Selection:

□ □ □

All Open Access WAB xml files used for the transformation can be found at their newest version at .
I added a zip archive here (`CISWAB.zip`), but normally just the `*.xml` are tasked for regular updates.
This project delivers three different stylesheets:
a) a *normalized* xml and html transformation,
b) a *diplomatic* xml and html transformation and
c) a *text* transformation (based on the output of either normalized or diplomatic transformation)

□ □ □

Dataset entries:

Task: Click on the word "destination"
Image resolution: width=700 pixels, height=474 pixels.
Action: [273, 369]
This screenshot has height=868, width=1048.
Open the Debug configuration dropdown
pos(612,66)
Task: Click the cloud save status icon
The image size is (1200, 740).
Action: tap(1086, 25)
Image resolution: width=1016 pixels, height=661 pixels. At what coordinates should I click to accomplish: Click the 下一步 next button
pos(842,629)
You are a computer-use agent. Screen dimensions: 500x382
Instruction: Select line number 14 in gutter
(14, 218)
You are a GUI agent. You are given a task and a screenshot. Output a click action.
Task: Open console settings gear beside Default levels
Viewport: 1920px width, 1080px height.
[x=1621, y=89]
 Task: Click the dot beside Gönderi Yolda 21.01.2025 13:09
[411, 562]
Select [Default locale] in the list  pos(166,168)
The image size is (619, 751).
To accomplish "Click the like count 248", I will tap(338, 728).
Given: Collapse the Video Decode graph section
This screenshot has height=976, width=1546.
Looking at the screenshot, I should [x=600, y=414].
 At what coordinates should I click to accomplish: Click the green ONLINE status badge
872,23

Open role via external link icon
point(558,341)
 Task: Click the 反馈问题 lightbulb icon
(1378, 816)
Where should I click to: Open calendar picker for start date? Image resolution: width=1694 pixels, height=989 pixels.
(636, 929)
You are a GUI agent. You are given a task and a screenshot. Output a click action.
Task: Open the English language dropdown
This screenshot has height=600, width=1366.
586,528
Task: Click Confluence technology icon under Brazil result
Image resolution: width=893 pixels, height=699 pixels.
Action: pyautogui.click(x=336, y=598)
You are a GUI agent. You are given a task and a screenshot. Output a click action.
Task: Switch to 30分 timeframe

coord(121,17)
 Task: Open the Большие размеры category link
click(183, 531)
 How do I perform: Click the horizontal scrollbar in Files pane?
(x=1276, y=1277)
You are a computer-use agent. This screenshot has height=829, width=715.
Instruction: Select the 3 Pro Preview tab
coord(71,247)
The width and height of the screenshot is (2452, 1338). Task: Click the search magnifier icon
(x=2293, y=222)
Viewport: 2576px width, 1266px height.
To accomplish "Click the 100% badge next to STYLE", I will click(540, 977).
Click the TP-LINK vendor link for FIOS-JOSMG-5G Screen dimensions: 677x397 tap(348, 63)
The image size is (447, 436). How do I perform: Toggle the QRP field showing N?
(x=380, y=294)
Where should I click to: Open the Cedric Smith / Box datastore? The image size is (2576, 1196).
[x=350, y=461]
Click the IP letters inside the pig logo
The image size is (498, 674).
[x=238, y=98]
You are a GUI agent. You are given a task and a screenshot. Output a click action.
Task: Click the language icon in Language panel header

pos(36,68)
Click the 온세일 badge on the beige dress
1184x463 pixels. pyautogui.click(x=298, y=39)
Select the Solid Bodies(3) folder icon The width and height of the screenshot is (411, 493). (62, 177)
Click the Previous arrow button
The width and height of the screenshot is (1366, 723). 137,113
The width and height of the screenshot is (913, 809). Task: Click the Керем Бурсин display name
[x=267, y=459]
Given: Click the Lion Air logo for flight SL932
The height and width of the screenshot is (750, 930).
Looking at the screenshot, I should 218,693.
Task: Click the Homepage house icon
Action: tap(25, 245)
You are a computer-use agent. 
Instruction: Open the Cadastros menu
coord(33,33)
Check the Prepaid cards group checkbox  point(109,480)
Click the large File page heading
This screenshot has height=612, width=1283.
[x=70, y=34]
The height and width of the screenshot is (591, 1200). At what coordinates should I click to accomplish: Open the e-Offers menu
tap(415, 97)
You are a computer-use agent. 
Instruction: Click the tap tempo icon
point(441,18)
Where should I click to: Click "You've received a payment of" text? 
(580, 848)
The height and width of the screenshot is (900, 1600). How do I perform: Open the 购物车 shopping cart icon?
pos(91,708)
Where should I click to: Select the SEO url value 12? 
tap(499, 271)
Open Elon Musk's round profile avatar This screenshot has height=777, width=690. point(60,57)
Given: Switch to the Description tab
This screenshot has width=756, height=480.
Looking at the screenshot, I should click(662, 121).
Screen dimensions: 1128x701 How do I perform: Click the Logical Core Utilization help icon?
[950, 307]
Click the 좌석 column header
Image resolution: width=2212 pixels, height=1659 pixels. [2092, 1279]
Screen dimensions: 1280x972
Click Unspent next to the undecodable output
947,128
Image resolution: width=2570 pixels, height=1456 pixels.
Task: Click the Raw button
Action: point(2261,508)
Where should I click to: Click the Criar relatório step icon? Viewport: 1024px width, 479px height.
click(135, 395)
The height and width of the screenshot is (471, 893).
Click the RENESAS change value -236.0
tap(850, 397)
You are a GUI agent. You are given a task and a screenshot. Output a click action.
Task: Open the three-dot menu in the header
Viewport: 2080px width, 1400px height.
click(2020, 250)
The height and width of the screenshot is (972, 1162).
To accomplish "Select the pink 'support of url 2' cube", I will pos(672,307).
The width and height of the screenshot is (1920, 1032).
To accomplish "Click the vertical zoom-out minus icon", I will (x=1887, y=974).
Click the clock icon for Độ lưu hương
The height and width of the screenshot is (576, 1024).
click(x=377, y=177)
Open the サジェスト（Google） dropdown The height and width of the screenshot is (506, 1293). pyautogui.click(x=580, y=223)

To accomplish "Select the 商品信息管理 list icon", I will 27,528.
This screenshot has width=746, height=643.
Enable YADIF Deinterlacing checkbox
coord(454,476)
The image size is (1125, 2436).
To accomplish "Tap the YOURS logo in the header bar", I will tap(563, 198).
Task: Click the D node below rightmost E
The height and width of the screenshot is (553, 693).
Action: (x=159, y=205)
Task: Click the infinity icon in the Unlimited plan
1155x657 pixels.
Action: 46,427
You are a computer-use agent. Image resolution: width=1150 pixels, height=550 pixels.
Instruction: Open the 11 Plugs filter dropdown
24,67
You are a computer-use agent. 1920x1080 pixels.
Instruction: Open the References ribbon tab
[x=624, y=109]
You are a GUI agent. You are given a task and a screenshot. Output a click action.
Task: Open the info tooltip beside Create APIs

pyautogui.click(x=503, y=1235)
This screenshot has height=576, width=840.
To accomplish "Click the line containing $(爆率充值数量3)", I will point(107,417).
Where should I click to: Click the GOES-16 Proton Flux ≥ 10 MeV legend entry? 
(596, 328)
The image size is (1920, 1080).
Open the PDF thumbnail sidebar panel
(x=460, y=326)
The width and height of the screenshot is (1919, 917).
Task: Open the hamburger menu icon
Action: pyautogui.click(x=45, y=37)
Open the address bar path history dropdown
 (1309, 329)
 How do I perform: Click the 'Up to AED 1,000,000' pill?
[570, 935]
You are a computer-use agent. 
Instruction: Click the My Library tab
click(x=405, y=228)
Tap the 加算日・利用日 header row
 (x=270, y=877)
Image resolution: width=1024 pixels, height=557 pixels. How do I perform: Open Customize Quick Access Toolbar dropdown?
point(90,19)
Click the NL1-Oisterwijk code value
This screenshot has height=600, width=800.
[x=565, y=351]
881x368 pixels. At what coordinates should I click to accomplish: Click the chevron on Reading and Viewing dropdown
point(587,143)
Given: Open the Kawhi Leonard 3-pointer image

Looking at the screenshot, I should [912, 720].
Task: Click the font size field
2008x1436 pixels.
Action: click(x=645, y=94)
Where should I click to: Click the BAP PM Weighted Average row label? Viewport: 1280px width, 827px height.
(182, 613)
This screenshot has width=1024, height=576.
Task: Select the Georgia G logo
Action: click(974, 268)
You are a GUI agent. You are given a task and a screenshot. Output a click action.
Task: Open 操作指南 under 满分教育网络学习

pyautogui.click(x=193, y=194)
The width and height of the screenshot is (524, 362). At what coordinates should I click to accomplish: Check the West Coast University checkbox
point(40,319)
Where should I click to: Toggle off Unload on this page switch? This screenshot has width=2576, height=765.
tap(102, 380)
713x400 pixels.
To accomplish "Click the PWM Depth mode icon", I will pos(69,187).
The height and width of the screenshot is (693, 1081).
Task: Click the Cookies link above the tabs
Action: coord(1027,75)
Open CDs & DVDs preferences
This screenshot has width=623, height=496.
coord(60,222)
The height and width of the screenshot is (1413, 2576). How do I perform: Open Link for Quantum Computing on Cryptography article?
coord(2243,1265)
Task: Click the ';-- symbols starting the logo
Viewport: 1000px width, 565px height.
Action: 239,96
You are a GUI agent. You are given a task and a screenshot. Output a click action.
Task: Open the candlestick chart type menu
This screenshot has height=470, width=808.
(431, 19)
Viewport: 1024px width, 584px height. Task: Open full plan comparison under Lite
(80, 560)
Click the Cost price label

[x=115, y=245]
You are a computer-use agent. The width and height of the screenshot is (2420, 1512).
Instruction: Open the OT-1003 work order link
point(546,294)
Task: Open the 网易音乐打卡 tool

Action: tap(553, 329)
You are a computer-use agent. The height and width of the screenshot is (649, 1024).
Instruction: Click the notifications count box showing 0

□ □ □

Actions to take:
1/ According to the text on the WAB transformation, how many stylesheets does the project deliver?
2/ Rewrite the text on the WAB transformation from "This project delivers" up to and including "or diplomatic transformation)", changing "diplomatic" to "facsimile" wherever it occurs.
The material has no connection to the text on the WAB transformation.

Solutions in order:
1/ Three.

2/
This project delivers three different stylesheets:
a) a *normalized* xml and html transformation,
b) a *facsimile* xml and html transformation and
c) a *text* transformation (based on the output of either normalized or facsimile transformation)